Las Marías was discovered in 1978 by Manuel López, then working for the National Museum of El Salvador. He located the main pyramid in the middle of a thick forest. During the civil conflict of the later 1970's and 1980's this forest was burned by the Salvadoran army to keep guerrillas from hiding in it. While this was in some senses an ecological disaster, it did reveal for the first time the large and important site of Las Marías, one of the principle archaeological sites of El Salvador.

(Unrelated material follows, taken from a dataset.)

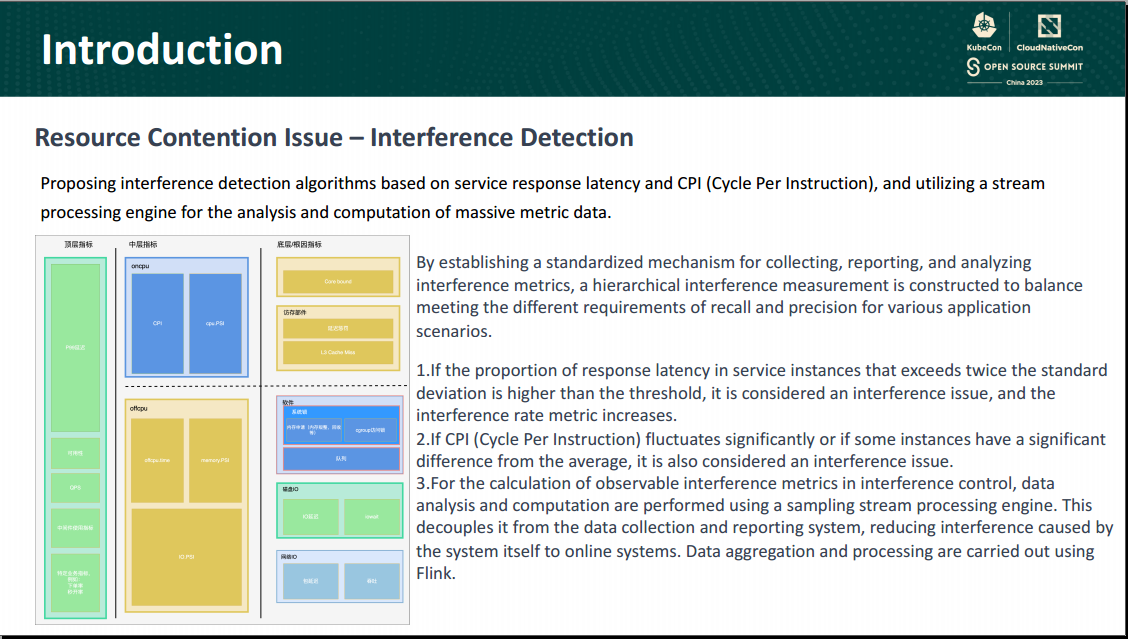Click the cgroup访问链 block
The image size is (1128, 639).
point(369,430)
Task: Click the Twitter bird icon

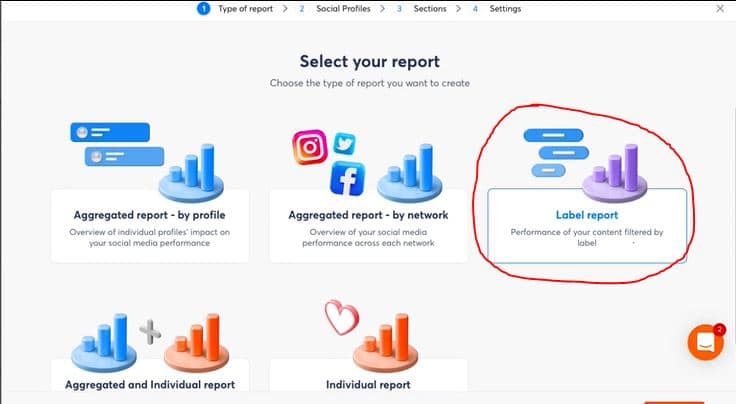Action: [x=345, y=144]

Las Marías exhibits strong similarities to Cihuatán. The main site is located on a terrace above the flood plain of the Río Sucio; it covers the terrace and spills over to an unknown distance to the north and the east, covering at least 120 ha. The site center consists of a series of interconnected walled rectangular compounds containing low rectangular platforms with one higher pyramid (about 8 or 9 m. high) in a central position. Immediately to the north of the pyramid is an I-shaped masonry ball court which is a smaller replica of the ball courts at Cihuatán. A series of smaller pyramids (5 or 6 m. in height) and a number of 1-2 m. high rectangular platforms which originally must have supported elite residence and civic buildings surround the pyramid and ball court. The most interesting aspect of Las Marías is a long avenue that leads from the west side of the main plaza along the edge of the terrace to the residential area. Such avenues are very uncommon in southern Mesoamerican sites and were previously unknown in El Salvador.

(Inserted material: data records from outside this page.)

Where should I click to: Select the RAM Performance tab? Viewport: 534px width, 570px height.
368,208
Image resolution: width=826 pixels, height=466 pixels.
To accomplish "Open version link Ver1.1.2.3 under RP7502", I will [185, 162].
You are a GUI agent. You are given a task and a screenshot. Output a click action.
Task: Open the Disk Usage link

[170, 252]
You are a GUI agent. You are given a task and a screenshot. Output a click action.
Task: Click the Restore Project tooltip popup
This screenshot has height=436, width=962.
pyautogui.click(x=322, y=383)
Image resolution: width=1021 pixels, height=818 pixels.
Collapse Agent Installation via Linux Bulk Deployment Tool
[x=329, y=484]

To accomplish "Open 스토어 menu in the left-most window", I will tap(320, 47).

The monumental center of Las Marías is surrounded by residential areas in which there are visible hundreds of low platforms. These platforms are identical to the platforms that supported ordinary houses at Cihuatán and the number of them indicates that Las Marías too was an urban center. There may actually be a greater degree of nucleation of residences at Las Marías, although the site in total is only about 25% of the size of Cihuatán.

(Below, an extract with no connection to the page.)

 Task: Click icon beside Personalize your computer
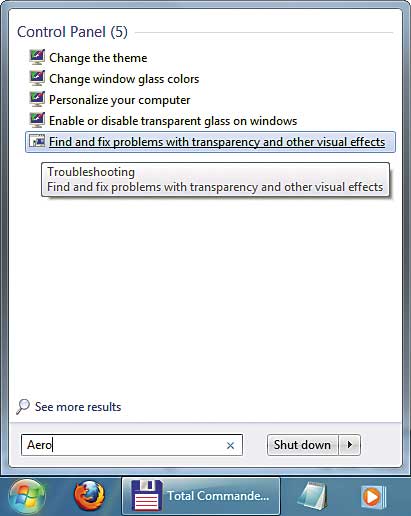[x=37, y=99]
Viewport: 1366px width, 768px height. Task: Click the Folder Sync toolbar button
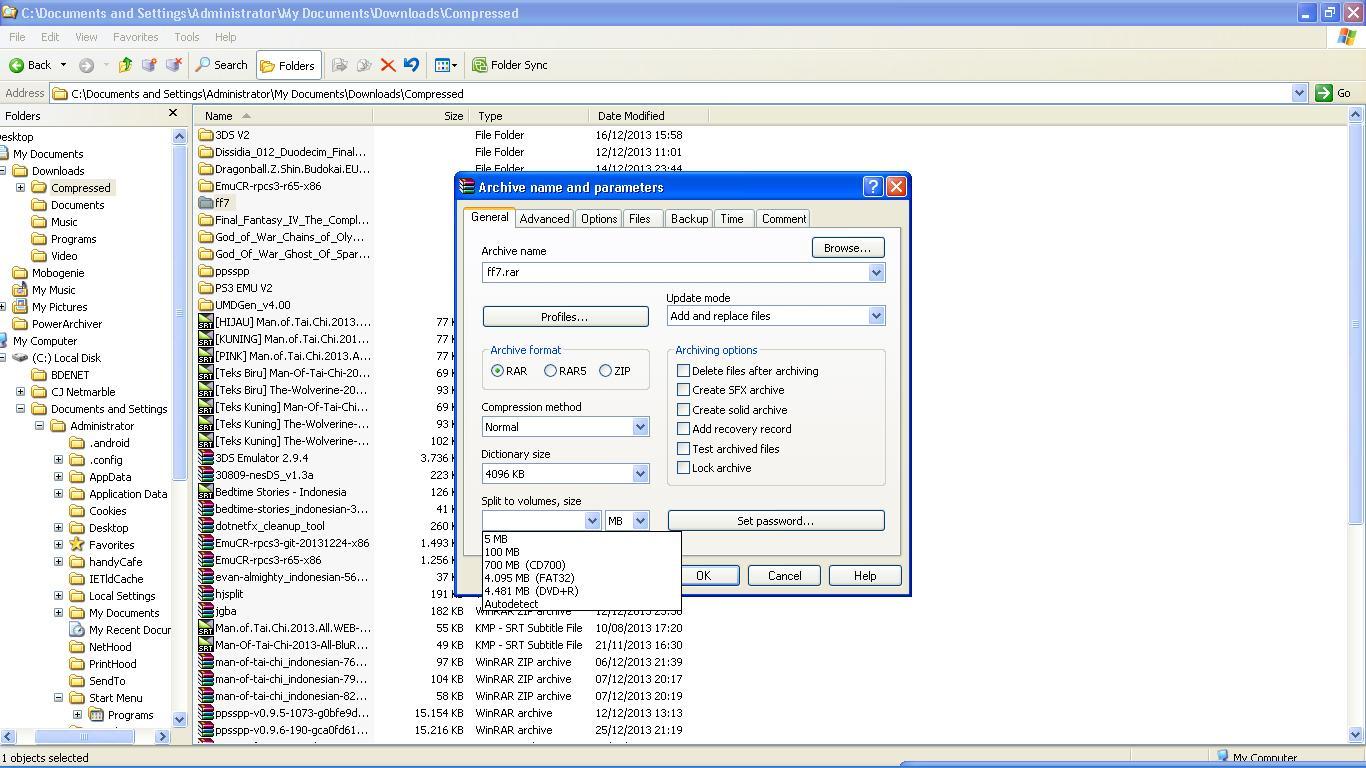(x=510, y=65)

Main pyramid of Las Marías.View from the main pyramid out towards the residential area. A series of lower pyramids are visible in the near distance. San Salvador volcano can be seen in the far distance.
View towards ball court from the pyramid.The ball court at Las Marías. All buildings are in a relatively good state of preservation and there has been surprisingly little looting.
Surface materials indicate clearly that Las Marías is a Guazapa Phase site. The most notable artifact found there is a series of ceramic toads, but Tlaloc incensarios, the feet of feline statues, and large ollas have been found on the site and all tie Las Marías closely to Cihuatán and other Guazapa Phase sites.
A local girl with a large burial urn, now used for storing water. On the right, a ceramic toad from Las Marías. The toad has his tongue out as if he is thirsty and is wearing an elaborate ornament of ribbons and feathers.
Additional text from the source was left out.